We had ridden from Aornos a week before, and Aryenis’s dear farewells were still fresh in my memory, the last glimpse of her on her grey mare at the turning of the lane into the Aornos road, where she and I had ridden to await Wrexham’s party, still vivid to my mind. For two days afterward we had ridden steadily southwest, past the battle-field of the Astara with its heavy-winged vultures and jet-black ravens, past the frontier forts, over the ravaged fields and derelict villages into the maze of Shaman hills, where now and again upon some prominent peak we saw the glitter of steel in the little stone-ringed shelters, marking the detachments left by our people as they followed the retreating Shamans.

On our arrival Kyrlos had greeted me open-armed, and I felt, indeed, that, as Paulos insisted, I had become one of themselves. Aryenis and I had written to her father the day after that unforgettable evening, and his answer was in all ways satisfactory, while his words, when we met, left no shadow of doubt as to his real pleasure at the news we had sent him. Andros, whom I half-expected to find anything but friendly, was friendship personified.

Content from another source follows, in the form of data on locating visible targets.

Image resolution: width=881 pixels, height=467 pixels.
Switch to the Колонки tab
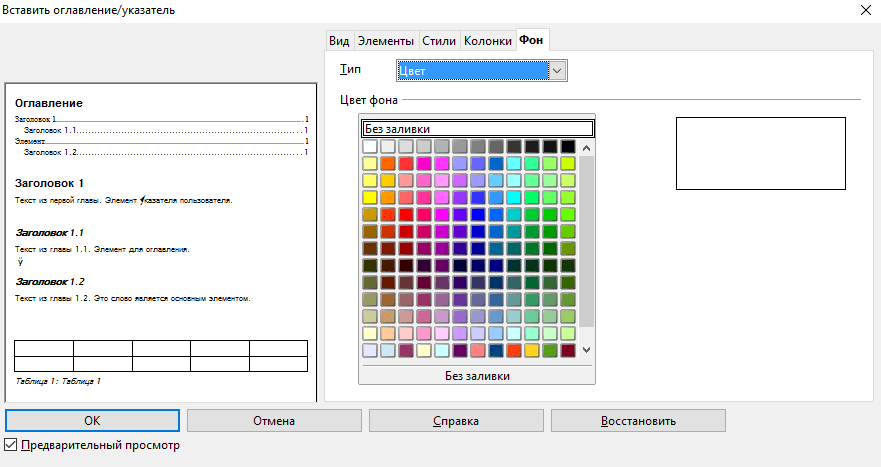coord(487,41)
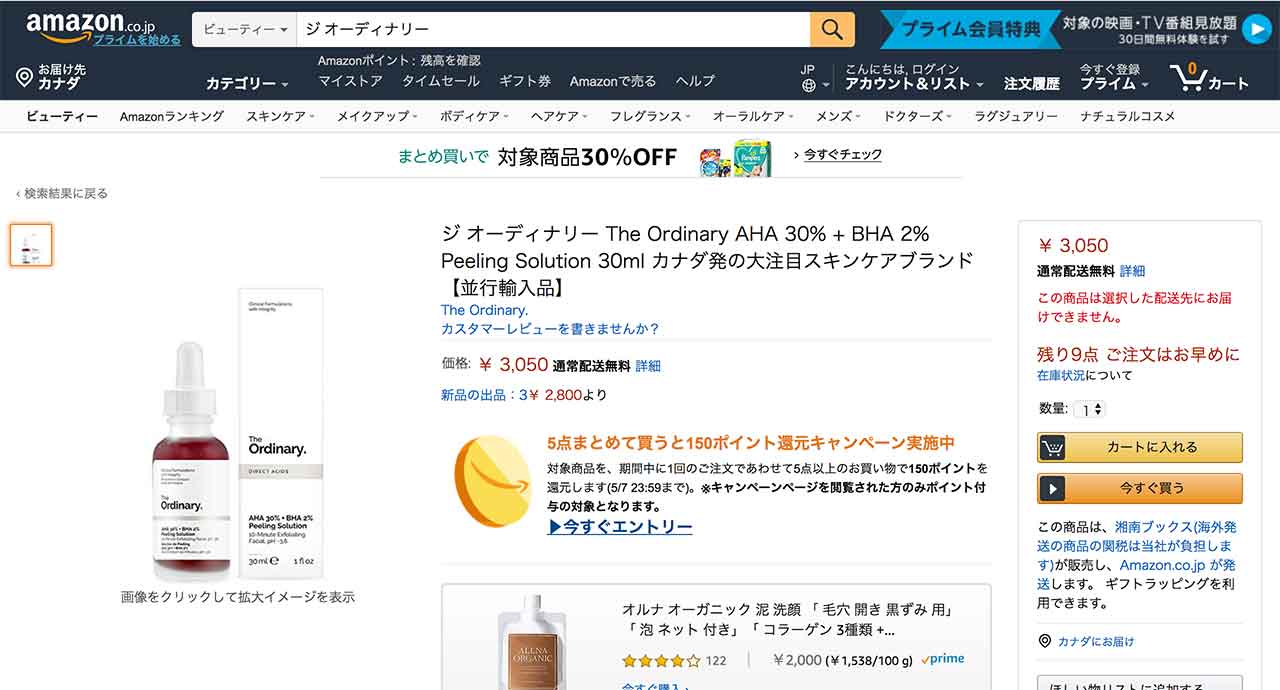The height and width of the screenshot is (690, 1280).
Task: Open the search category ビューティー dropdown
Action: (x=244, y=30)
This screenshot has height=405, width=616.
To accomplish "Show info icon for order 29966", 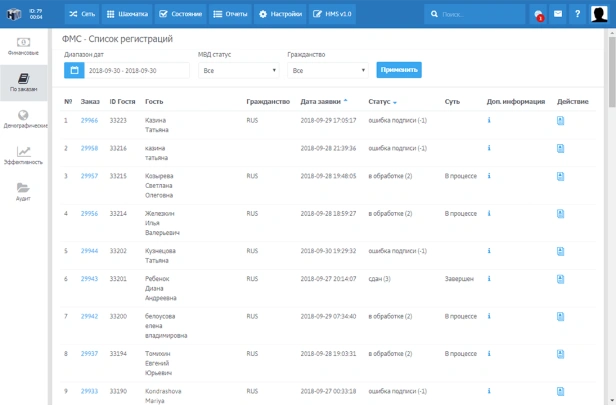I will coord(489,120).
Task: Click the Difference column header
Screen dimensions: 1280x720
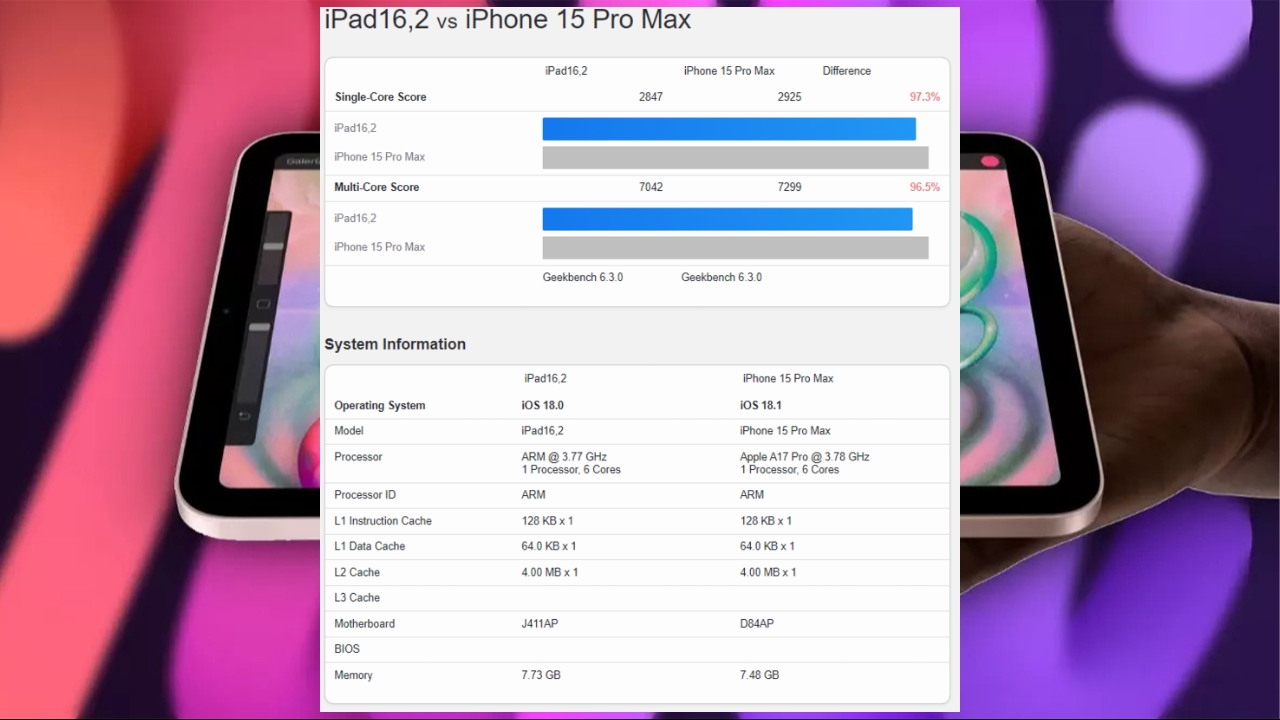Action: tap(846, 71)
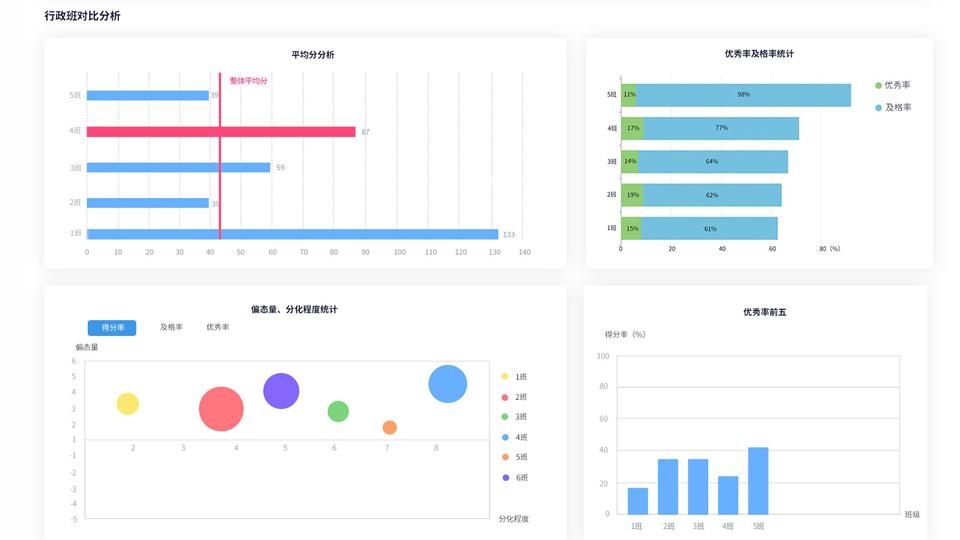Hide 3班 via green legend entry
960x540 pixels.
(x=514, y=417)
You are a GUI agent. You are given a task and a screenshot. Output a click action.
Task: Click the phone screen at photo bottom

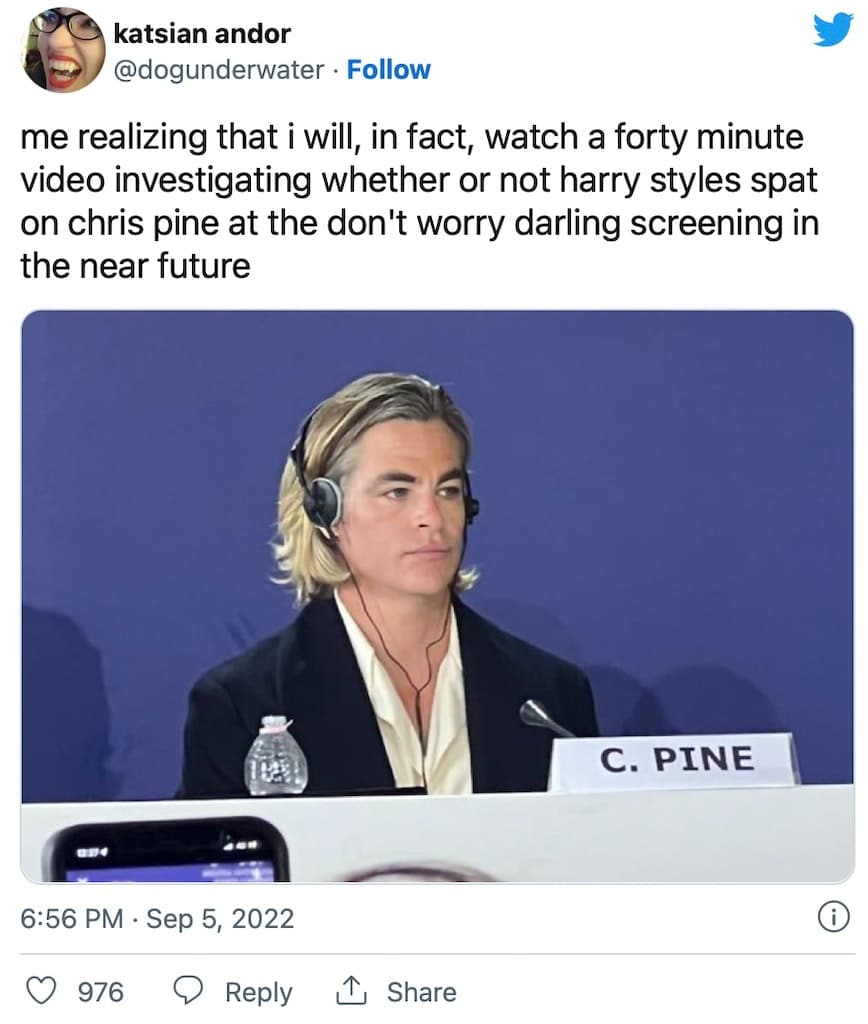[x=167, y=850]
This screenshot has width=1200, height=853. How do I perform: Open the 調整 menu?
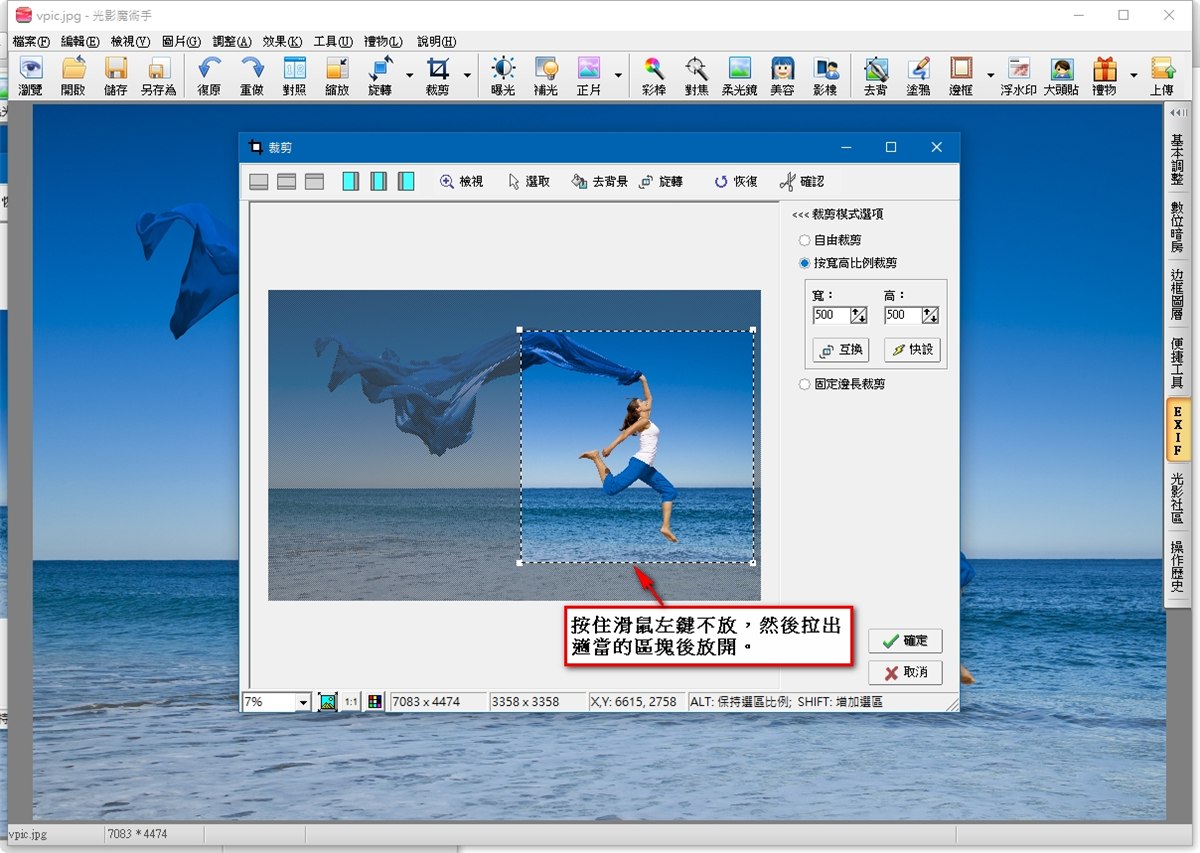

“So you are now loudly one of us, Harilek,” he had said as he greeted me. “I told you at the Astara that you were to be envied, and now that gay touch of colour in your cap proves my statement true. You have taken the fairest flower in all Sakaeland, but—and I speak as one knowing—you have fairly earned it. I know Aryenis will be utterly happy, and that is the greatest wish that I—her friend—can have.”

And he wrung my hand, looking me honestly in the eyes. I consider that Andros is all that a man ought to be.

I had joined the army at Aornos almost a stranger. I rejoined it in front of Shamantown as one coming back to his own, with Paulos’s men—who, reinforced, had preceded us by three days—fallen in under Philos to lower blade in salute as we rode in, and many acquaintances to greet me with honest, if disconcertingly straightforward, appreciation. The lower ranks swarmed about Payindah, for whom they entertained a real friendliness, and I saw him but little that evening. His stay with John at Miletis had been productive of still greater admiration of Sakaeland and Sakae ways due, perhaps, to the now indefinite period we were like to remain in the country. Perhaps the matter of Aryenis had also somewhat to do with it, and he was very insistent on the accuracy of his forecasts in that direction. I think also that the charms of Temra’s sister-in-law, a well-made, pleasing-looking damsel with dark locks, had some corner in his thoughts. He seemed to have picked up a lot more Sakae in the last fortnight, and I had noticed that women are quicker teachers than men.